Estimate Gross Primary Production and Aboveground Biomass Production from MERIS and Sentinel-3 data.
Gross primary production (GPP) is the basis for life on Earth. Terrestrial net primary production (NPP) is the remainder after plant (autotrophic) respiration (RA) has returned approximately half of the terrestrial GPP to the atmosphere, in the process of carrying out essential functions (metabolism and growth). Most of the NPP is used to construct plant tissues, although there are some losses via the emission of volatile organic compounds (VOCs) to the atmosphere and the exudation of labile organic compounds to the rhizosphere.
The objective of the TerrA-P project is to define, implement and validate a model to derive information on primary production by vegetation based on data from MERIS and Sentinel-3. The project combines the expertise from three domains: the ecophysiology of plants as expressed in the productivity model, the EO data sets that can be used as input for this model, and the in-situ data that allow validation of the model outcome using EO-input data.
The P-model developed by Imperial College London (Wang, H., I.C. Prentice, W.M. Cornwell, T.F. Keenan, T.W. Davis, I.J. Wright, B.J. Evans and C. Peng (2016) A universal model for carbon dioxide uptake by plants, http://dx.doi.org/10.1101/040246) will be used as a basis for the estimation of GPP. This model starts from first principles, has a firm basis in theory and provides the optimum combination of parsimony, theoretical foundation, and empirical support. It is based on the standard (Farquhar, von Caemmerer and Berry) photosynthesis model while also accounting for acclimation processes that lead to a proportional relationship between GPP and light absorbed, the constant or proportionality varying as a function of environmental variables (temperature, vapour pressure deficit, atmospheric pressure and CO2). The model has been tested using eddy covariance GPP data derived from flux sites worldwide.
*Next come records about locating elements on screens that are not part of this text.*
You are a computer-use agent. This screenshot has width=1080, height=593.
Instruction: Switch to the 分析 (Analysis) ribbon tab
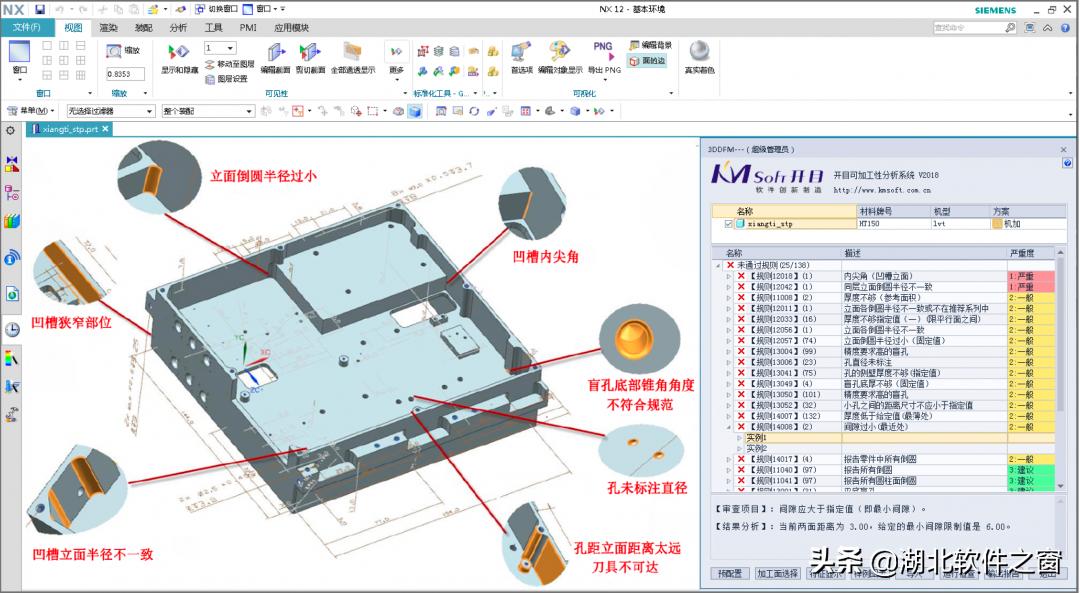click(x=178, y=28)
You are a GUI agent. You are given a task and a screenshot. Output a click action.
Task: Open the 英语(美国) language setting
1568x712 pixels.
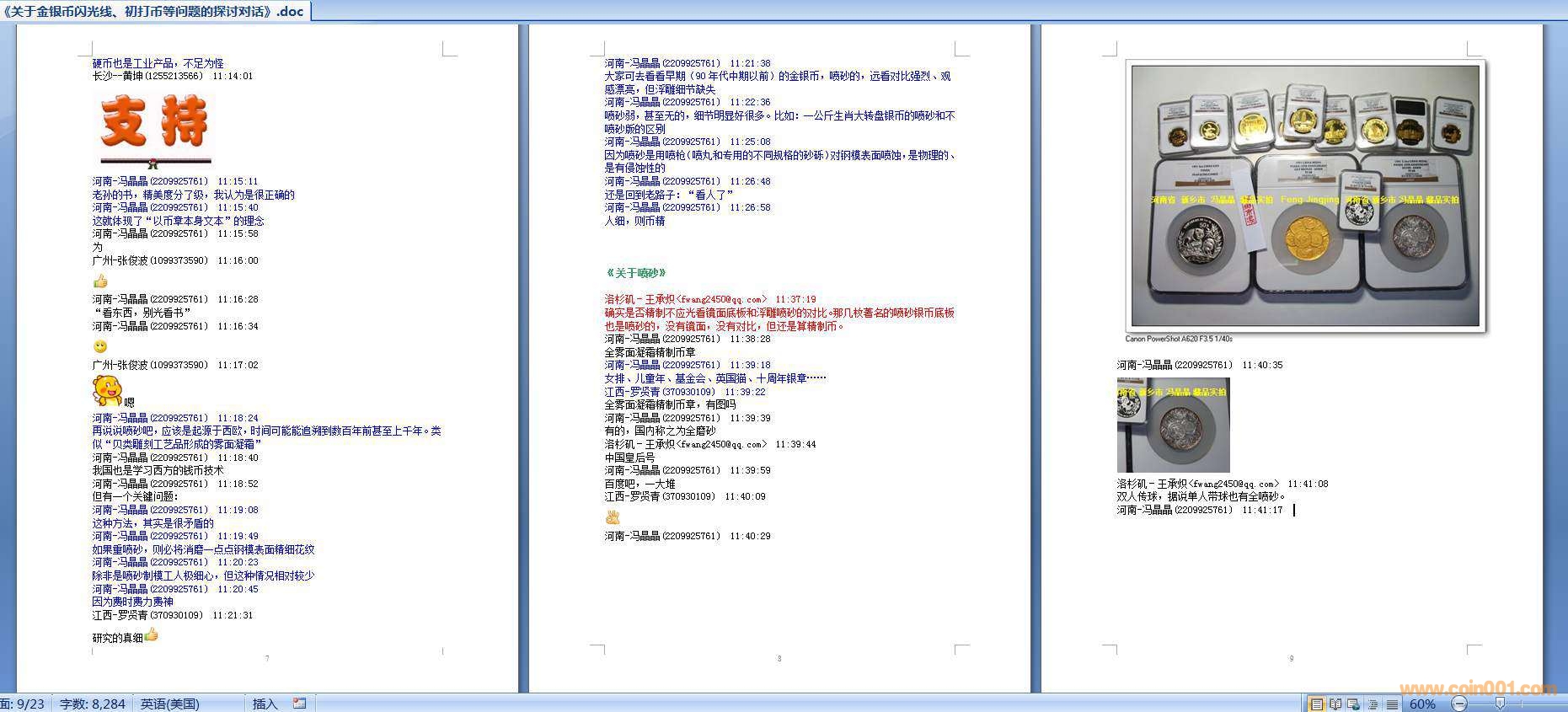(x=169, y=704)
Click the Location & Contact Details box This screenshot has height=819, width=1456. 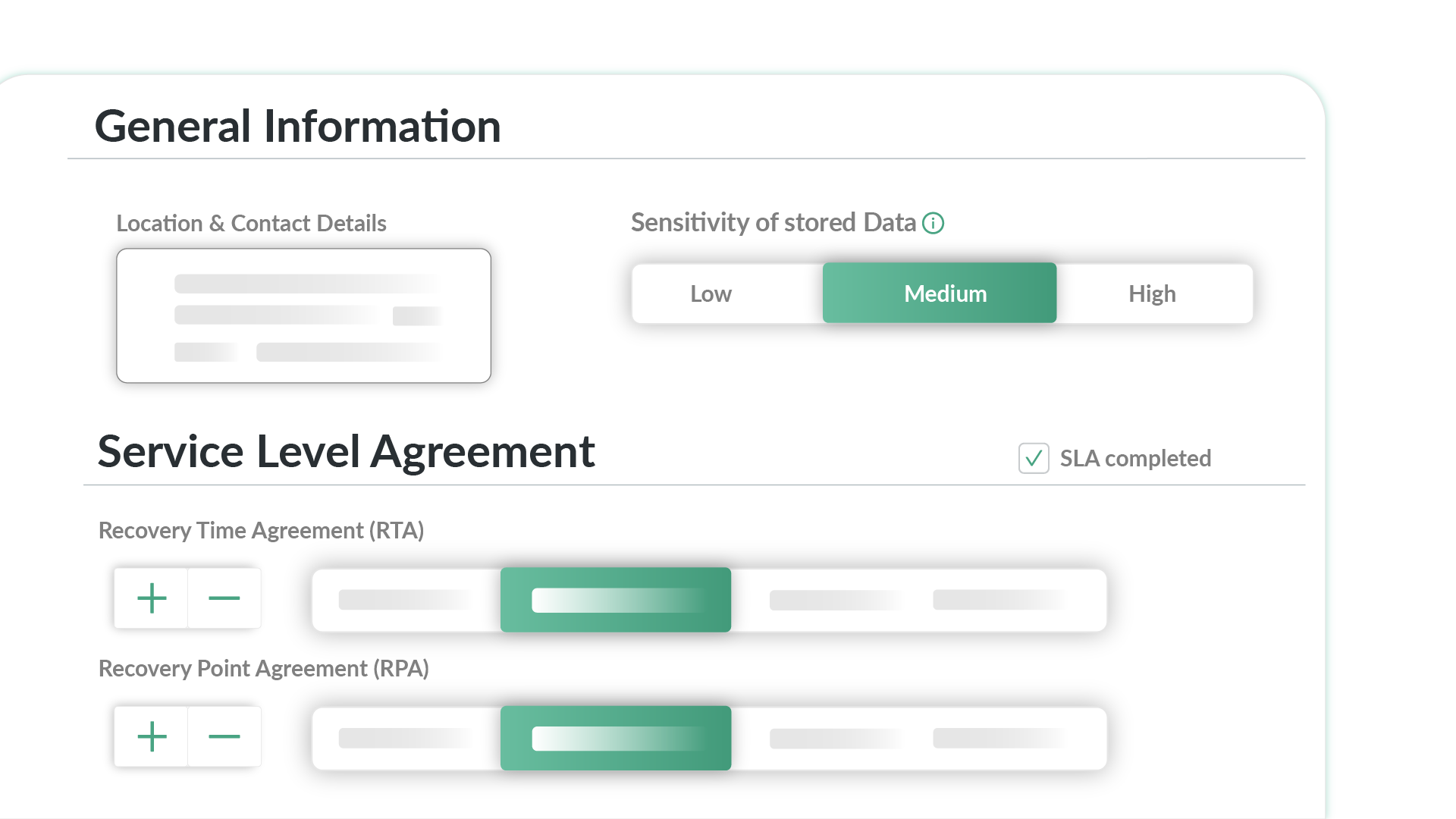point(303,315)
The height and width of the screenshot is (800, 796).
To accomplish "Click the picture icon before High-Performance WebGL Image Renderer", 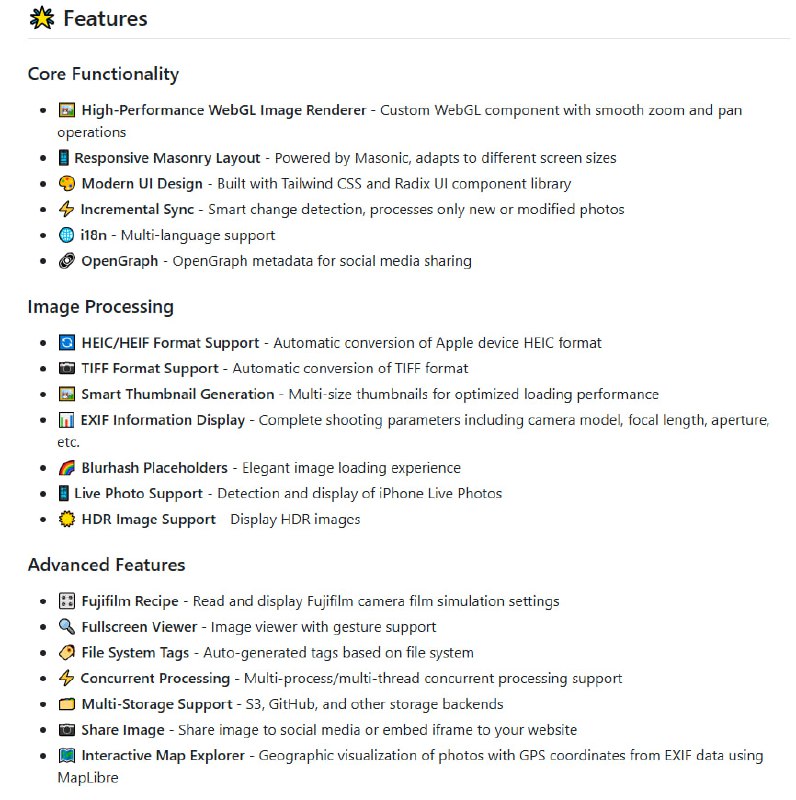I will 67,110.
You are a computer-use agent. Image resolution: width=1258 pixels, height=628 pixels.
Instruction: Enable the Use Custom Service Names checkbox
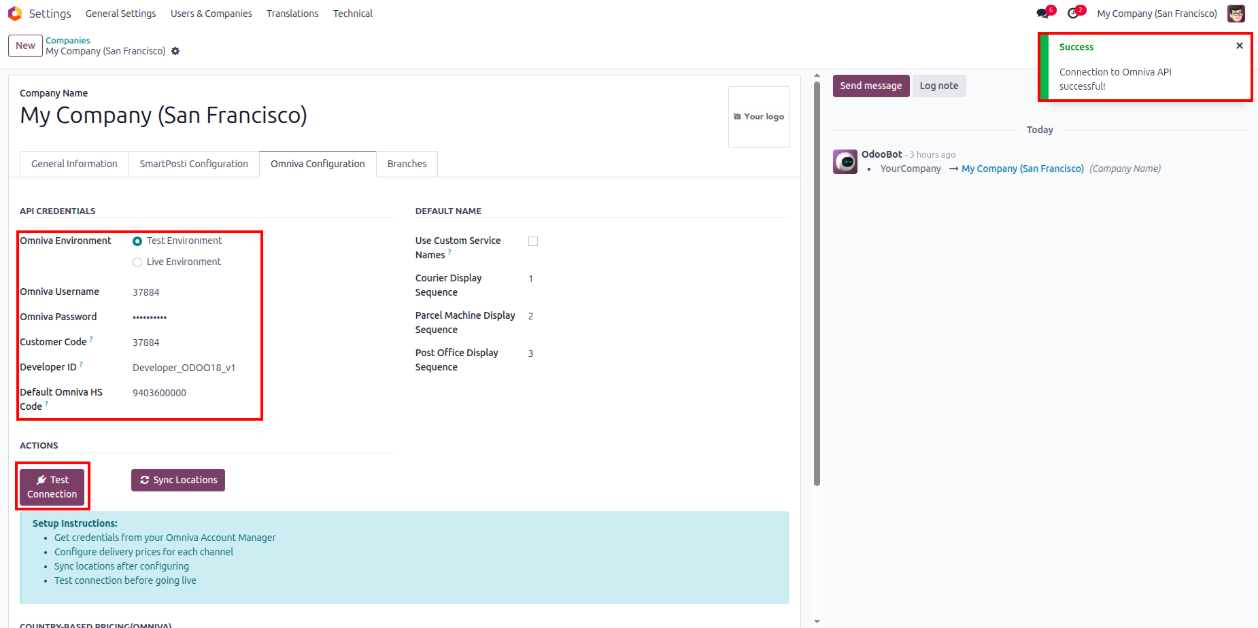533,241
This model will be further elaborated to use EO data (fAPAR) derived from Sentinel-3, to include estimated uncertainties at the pixel level, to comply with the current user requirements of such products, and to provide estimates of above-ground biomass production (ABP) as well as GPP. The model will be validated using data from many flux measurement sites worldwide, and will be benchmarked against other comparable products.
TerrA-P is funded by the Scientific Exploitation of Operation Missions (SEOM) program of the European Space Agency (ESA-ESRIN).